The ends of a homogeneous rod 1 meter long are applied vertical forces of 20 and 80 Newton points
The ends of a homogeneous rod 1 meter long are applied vertical forces of 20 and 80 Newton points of support of the rod are located. So the rod is horizontal. Determine the length of the shoulders of the rod to read weightless.
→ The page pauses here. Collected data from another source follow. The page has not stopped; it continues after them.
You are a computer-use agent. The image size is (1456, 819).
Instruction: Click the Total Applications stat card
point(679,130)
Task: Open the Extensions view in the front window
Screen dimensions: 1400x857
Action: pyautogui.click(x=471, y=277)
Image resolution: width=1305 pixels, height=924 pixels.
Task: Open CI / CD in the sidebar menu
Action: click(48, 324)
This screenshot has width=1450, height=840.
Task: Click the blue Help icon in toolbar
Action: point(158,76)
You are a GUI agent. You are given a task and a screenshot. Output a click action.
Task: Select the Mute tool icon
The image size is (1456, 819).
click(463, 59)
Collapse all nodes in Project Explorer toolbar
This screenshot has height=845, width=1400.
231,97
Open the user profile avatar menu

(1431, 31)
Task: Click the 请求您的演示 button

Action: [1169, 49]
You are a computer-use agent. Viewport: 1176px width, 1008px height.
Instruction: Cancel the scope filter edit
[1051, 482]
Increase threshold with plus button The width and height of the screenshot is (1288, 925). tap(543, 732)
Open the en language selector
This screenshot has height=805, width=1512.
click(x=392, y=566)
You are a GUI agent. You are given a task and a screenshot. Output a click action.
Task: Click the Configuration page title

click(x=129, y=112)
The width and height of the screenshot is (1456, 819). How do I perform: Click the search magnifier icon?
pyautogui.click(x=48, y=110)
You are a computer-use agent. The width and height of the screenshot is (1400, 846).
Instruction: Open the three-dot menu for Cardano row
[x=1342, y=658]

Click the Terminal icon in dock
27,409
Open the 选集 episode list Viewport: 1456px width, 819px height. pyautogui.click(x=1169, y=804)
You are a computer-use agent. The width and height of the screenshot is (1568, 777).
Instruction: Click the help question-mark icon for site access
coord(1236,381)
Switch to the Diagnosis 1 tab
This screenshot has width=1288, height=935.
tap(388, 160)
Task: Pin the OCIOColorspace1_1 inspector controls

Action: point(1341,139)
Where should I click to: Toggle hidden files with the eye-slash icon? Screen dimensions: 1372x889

According to the problem statement, the rod is weightless and in equilibrium. Then the following relation is valid for the rod:
F1 * l1 = F2 * l2 (1)
where F1 and F2 are lesser and greater forces, respectively, l1 and l2 are shoulders of lesser and greater forces to the point of balance.
Since the total length of the rod is 1 meter, then l1 + l2 = 1, or:
l2 = 1 – l1 (2).
Let’s write the formula (1) taking into account the formula (2):
F1 * l1 = F2 * l2;
F1 * l1 = F2 * (1 – l1);
F1 * l1 = F2 – F2 * l1;
F1 * l1 + F2 * l1 = F2;
l1 * (F1 + F2) = F2;
l1 = F2 / (F1 + F2) = 80 / (20 + 80) = 0.8 meters;
l2 = 1 – l1 = 1 – 0.8 = 0.2 meters.
Answer: the shoulder of lesser strength is 0.8 meters, the shoulder of greater strength is 0.2 meters.